▶ **DATASET**
##########
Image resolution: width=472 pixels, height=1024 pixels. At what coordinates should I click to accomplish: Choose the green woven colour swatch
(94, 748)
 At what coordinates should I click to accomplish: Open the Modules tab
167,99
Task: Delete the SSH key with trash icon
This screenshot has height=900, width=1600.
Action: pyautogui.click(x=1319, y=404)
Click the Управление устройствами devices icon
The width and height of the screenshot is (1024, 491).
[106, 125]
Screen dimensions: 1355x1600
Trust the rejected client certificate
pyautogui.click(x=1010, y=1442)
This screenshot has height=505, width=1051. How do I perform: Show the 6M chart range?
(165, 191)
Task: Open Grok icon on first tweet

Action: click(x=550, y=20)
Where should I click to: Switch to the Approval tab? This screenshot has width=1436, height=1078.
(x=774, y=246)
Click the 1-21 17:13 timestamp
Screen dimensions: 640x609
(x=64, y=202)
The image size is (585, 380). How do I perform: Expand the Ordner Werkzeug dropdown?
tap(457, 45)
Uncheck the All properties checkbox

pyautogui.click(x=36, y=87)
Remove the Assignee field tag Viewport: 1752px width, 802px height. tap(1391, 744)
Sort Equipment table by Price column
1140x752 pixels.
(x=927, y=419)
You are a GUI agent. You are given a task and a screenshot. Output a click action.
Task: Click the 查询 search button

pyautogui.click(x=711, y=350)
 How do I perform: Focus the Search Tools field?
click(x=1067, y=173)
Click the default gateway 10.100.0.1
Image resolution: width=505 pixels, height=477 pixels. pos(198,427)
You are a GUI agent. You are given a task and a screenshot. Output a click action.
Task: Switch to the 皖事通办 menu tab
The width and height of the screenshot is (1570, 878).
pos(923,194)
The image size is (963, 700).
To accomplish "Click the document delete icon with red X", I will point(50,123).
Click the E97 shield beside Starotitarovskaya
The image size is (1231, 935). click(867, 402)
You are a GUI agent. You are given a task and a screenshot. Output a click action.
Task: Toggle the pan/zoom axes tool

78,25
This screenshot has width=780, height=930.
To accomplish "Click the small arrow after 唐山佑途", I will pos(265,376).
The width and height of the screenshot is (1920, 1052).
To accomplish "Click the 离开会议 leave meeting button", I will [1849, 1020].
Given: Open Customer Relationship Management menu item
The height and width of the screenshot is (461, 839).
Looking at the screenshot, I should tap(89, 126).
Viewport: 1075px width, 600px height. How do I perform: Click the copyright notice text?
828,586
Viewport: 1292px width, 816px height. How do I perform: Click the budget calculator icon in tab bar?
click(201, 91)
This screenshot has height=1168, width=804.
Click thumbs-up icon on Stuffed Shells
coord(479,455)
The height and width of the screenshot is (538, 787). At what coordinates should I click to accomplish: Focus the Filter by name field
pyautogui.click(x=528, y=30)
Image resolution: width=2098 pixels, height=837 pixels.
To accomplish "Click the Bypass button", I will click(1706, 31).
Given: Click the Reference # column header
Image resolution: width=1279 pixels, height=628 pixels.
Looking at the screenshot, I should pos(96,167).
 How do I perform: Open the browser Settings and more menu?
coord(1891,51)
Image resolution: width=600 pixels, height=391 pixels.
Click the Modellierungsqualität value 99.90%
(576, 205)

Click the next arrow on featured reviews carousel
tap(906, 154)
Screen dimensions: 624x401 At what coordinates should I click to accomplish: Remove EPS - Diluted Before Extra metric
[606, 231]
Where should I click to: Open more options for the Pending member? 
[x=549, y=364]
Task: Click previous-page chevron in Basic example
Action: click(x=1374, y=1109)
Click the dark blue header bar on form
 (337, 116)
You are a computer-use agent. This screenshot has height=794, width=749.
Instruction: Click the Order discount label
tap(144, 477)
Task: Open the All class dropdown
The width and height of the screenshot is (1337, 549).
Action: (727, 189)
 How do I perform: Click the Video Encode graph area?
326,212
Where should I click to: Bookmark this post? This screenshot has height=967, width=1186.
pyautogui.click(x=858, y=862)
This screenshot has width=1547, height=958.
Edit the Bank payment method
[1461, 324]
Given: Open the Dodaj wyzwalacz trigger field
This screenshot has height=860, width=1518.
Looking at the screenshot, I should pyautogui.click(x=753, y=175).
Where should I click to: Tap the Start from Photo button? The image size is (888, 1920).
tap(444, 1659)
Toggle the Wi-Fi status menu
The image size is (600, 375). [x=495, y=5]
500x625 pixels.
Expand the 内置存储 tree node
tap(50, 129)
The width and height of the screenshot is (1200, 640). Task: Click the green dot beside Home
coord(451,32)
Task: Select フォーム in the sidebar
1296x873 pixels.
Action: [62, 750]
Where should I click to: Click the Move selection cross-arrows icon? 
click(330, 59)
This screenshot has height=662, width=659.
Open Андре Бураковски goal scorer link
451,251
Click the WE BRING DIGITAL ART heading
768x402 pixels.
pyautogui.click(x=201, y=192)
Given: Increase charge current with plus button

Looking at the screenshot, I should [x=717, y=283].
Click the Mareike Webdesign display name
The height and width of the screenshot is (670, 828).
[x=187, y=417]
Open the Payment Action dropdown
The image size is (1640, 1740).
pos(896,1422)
##########
▶ **YOUR TASK**
Begin with the line that has "Uncheck the All properties checkbox" in the listing above and end after the line that has "This screenshot has width=780, height=930."; output those lines exactly.

▶ **ANSWER TO THE EXERCISE**
Uncheck the All properties checkbox

pyautogui.click(x=36, y=87)
Remove the Assignee field tag Viewport: 1752px width, 802px height. tap(1391, 744)
Sort Equipment table by Price column
1140x752 pixels.
(x=927, y=419)
You are a GUI agent. You are given a task and a screenshot. Output a click action.
Task: Click the 查询 search button

pyautogui.click(x=711, y=350)
 How do I perform: Focus the Search Tools field?
click(x=1067, y=173)
Click the default gateway 10.100.0.1
Image resolution: width=505 pixels, height=477 pixels. pos(198,427)
You are a GUI agent. You are given a task and a screenshot. Output a click action.
Task: Switch to the 皖事通办 menu tab
The width and height of the screenshot is (1570, 878).
pos(923,194)
The image size is (963, 700).
To accomplish "Click the document delete icon with red X", I will point(50,123).
Click the E97 shield beside Starotitarovskaya
The image size is (1231, 935). click(867, 402)
You are a GUI agent. You are given a task and a screenshot. Output a click action.
Task: Toggle the pan/zoom axes tool

78,25
This screenshot has width=780, height=930.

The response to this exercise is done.